- _Fragmento del texto_
================================

En esa Universidad TEM (así firmó Martínez durante años sus artículos periodísticos) fue durante años el director del Programa de Estudios Latinoamericanos. Martínez se formó en Letras en la Universidad de Tucumán (nació en 1934 en San Miguel, capital de esa provincia argentina) y desde fines de los 50 trabajó como periodista cultural. En la década siguiente fue responsable del semanario Primera Plana y en los 70 dirigió el semanario Panorama y el suplemento cultural de La Opinión. Desde estas publicaciones Martínez escribió sobre la gestación del boom latinoamericano y luego hizo amistad con muchos de sus protagonistas -García Márquez, Vargas Llosa, Cortázar, Carlos Fuentes, pero especialmente con el paraguayo Augusto Roa Bastos.

En 1975, durante los meses previos al retorno de los militares argentinos al poder, se vio obligado a abandonar el país. Como varios perseguidos políticos del continente, Martínez recaló en Venezuela; tanto allí como en México sería el creador de diversos emprendimientos periodísticos y hasta hace pocos meses (padecía de cáncer) era columnista de varias publicaciones internacionales.

Sus primeros libros publicados son una buena muestra de los intereses que lo acompañarían durante las décadas siguientes: en 1961 publica Estructuras del cine argentino, una elaboración teórica de su trabajo anterior como crítico cinematográfico y especie de avance de su labor como guionista; en 1969 aparece Sagrado, en el que alude a su juventud en Tucumán en lo que ha sido interpretado como una “novela de lenguaje” al estilo de las de Joyce, y en 1974 da a conocer La pasión según Trelew, donde, en sintonía con el trabajo de su compatriota Rodolfo Walsh (al que homenajea en varias obras), despliega una investigación periodística sobre un suceso político reciente (para el caso, el asesinato de dieciséis militantes peronistas a manos de los militares; una reimpresión posterior del libro sería quemada en un cuartel).

Sobre esto último, también dijo a yZUR: “No coincido con el viejo lema deconstruccionista según el cual todo texto debe suspender casi por completo su aspecto referencial. No quiero suspender nada, no quiero renunciar a nada que prive a mi lenguaje de todos los recursos y las técnicas que ese lenguaje ha ido aprendiendo a fuerza de ejercitarse cotidianamente, a fuerza de buscarse a sí mismo. No quiero castrar a ese lenguaje de la pasión investigadora que se le adhirió al pasar por el periodismo, ni de la fiebre visual que se le contagió al escribir cine o textos sobre cine; no quiero privarlo de los sobresaltos que lo transfiguran cuando oye música, ve un tríptico de Hyeronimus Bosch o reconoce el habla de su infancia en los campos de Tucumán; no quiero tampoco obligarlo a olvidar el paisaje de las teorías críticas que le han movido los meridianos de la inteligencia, aquí o afuera. No quiero, en fin, escribir fuera de la historia, ni lejos, ni simulando que no me concierne”.

================================

[Ítems almacenados]
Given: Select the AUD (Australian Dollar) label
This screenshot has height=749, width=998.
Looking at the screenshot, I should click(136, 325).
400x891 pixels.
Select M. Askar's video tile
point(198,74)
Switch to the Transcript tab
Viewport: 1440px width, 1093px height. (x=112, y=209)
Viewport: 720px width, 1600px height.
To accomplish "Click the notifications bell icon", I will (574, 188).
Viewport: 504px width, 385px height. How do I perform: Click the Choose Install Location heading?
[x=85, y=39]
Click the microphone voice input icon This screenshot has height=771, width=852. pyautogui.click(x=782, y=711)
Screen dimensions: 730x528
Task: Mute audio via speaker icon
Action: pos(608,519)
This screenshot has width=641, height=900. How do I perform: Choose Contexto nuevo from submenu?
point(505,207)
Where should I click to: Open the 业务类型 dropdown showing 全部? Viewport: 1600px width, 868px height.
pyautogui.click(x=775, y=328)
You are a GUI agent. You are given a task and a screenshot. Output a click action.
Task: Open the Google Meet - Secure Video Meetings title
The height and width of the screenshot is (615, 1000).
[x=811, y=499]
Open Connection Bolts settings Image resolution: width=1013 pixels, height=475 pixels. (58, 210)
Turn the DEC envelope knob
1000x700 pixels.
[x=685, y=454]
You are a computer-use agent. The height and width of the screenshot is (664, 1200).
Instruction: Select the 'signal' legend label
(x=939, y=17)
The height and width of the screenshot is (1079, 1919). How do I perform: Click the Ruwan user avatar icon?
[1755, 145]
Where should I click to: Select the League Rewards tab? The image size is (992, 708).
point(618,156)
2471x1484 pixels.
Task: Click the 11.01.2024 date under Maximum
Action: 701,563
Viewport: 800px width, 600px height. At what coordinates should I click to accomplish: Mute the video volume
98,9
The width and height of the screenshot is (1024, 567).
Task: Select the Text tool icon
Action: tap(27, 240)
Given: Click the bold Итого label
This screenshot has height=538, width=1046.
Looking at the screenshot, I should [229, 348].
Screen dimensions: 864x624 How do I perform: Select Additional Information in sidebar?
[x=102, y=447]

================================

- _Consignas_
[A] Transcribe al pie de la letra el pasaje del fragmento que va desde "En esa Universidad" hasta "Augusto Roa Bastos.", ambos incluidos.
[B] Según el fragmento, ¿en qué año dio a conocer Martínez La pasión según Trelew?

- _Respuestas_
[A]
En esa Universidad TEM (así firmó Martínez durante años sus artículos periodísticos) fue durante años el director del Programa de Estudios Latinoamericanos. Martínez se formó en Letras en la Universidad de Tucumán (nació en 1934 en San Miguel, capital de esa provincia argentina) y desde fines de los 50 trabajó como periodista cultural. En la década siguiente fue responsable del semanario Primera Plana y en los 70 dirigió el semanario Panorama y el suplemento cultural de La Opinión. Desde estas publicaciones Martínez escribió sobre la gestación del boom latinoamericano y luego hizo amistad con muchos de sus protagonistas -García Márquez, Vargas Llosa, Cortázar, Carlos Fuentes, pero especialmente con el paraguayo Augusto Roa Bastos.

[B] En 1974.